Reuters reported that coal prices jumped to a fresh record of more than AUD 115 a tonne at Australia's Newcastle port, as a global supply crunch worsened after a series of supply disruptions in key coal exporting nations.

China the world's largest producer and consumer of coal said on January 25th 2008 that it would halt exports in February and March after the nation's worse snowstorms in 50 years disrupted output and caused unprecedented power shortages across the country. News of China's supply halt was immediately followed by severe power shortages in South Africa, forcing miners such as Anglo American Plc to shut their mines.

Adding to a worsening a global squeeze, several Australian producers last month declared force majeure on immediate coal shipments due to recent heavy rain and floods in the key mining state of Queensland.
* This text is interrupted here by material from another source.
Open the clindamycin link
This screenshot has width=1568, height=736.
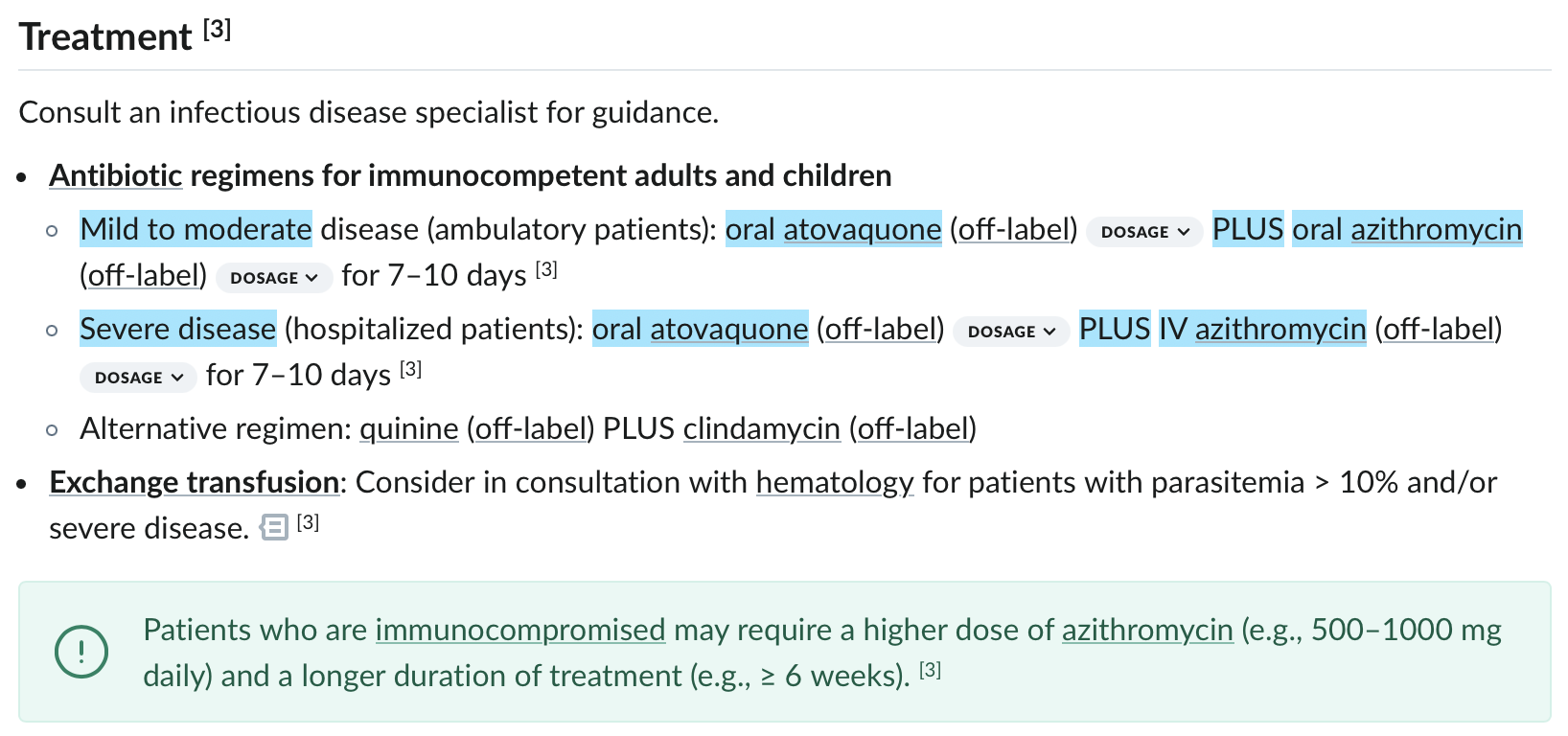pos(762,429)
According to the globalCOAL's NEWC weekly index showed in the week ended February 1st 2008, based on FOB prices loaded at Newcastle port, thermal coal prices jumped by AUD 23.09 from a week earlier to AUD 116.44 per tonne.

Mr Mark Pervan a resource analyst at the Australia & New Zealand Banking Group said that "Spot coal prices will continue to rise. It doesn't look like there are many bearish factors in sight to push prices down.”

Ensham Resources Pty Ltd and BHP Billiton Mitsubishi Alliance were among the four Australian miners that have issued force majeure on shipments after heavy rains flooded their mines.

Some analysts estimated that the recent supply disruptions in Australia, China and South Africa could have removed about 5 million tonnes of thermal coal from the export market in 2008.

A worsening coal shortage have driven coal prices up by 21% so far this year. Indonesian coal exporter Bumi Resources Ltd BUMI.JK said last week prices could reach AUD 150 a tonne FOB because of the tight global supply.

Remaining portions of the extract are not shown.